**Entries supplied**
-- Opening Marker --
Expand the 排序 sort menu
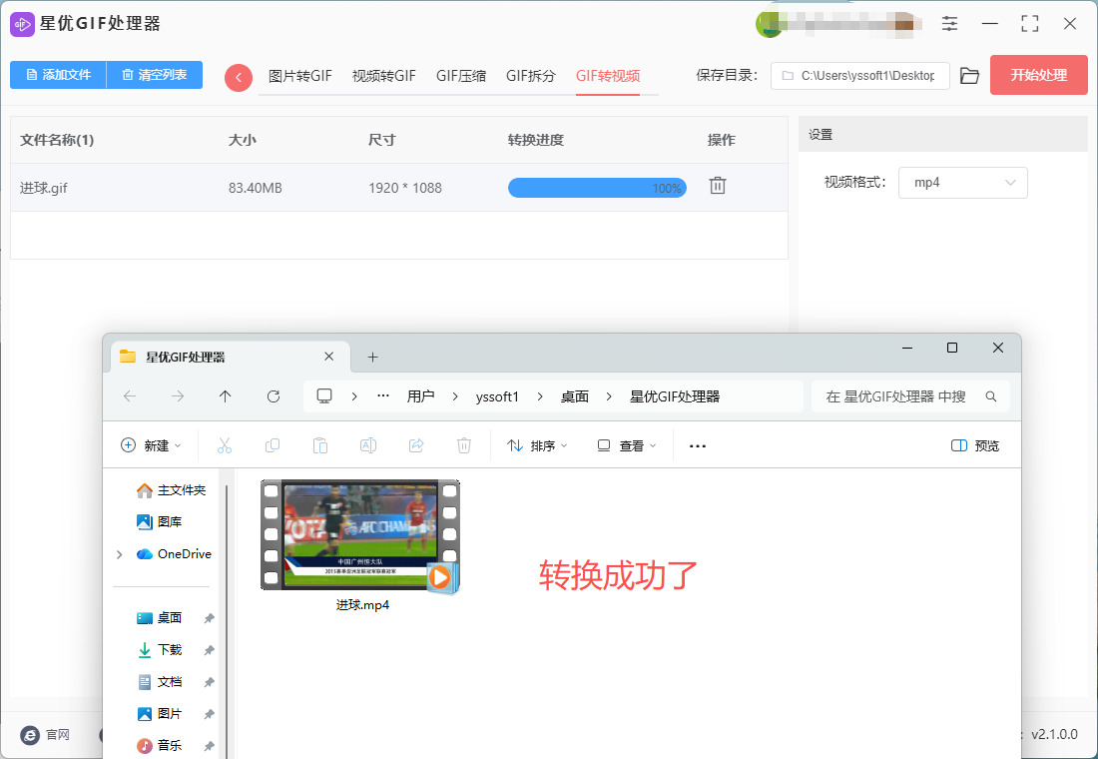 tap(537, 446)
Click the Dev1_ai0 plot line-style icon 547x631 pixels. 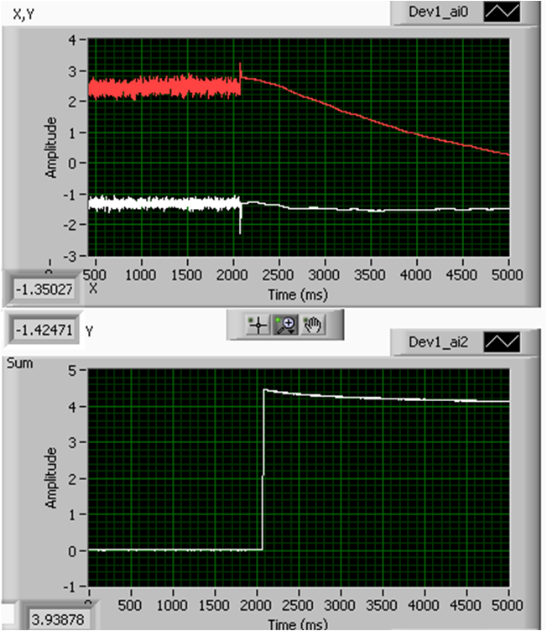point(508,12)
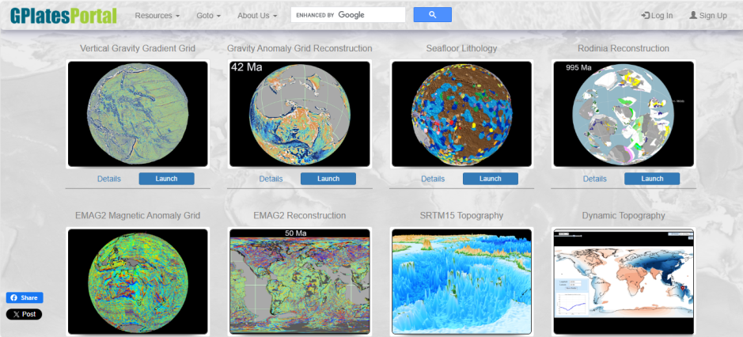Open the EMAG2 Magnetic Anomaly Grid thumbnail
Image resolution: width=743 pixels, height=337 pixels.
pyautogui.click(x=138, y=281)
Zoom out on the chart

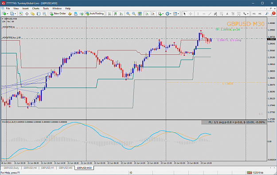(x=134, y=14)
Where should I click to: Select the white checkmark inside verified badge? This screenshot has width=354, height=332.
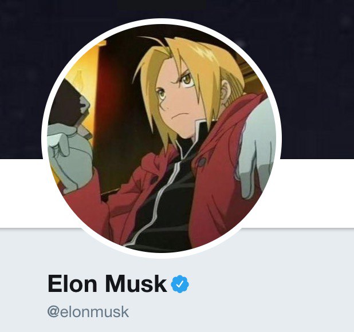point(180,284)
-- Closing Marker --
**Required action**
Please restate word for word the lines above, starting with the line that holds "Zoom out on the chart" and ending with the final line of the records, while leaving out pictures.

**Response area**
Zoom out on the chart

(x=134, y=14)
Where should I click to: Select the white checkmark inside verified badge? This screenshot has width=354, height=332.
point(180,284)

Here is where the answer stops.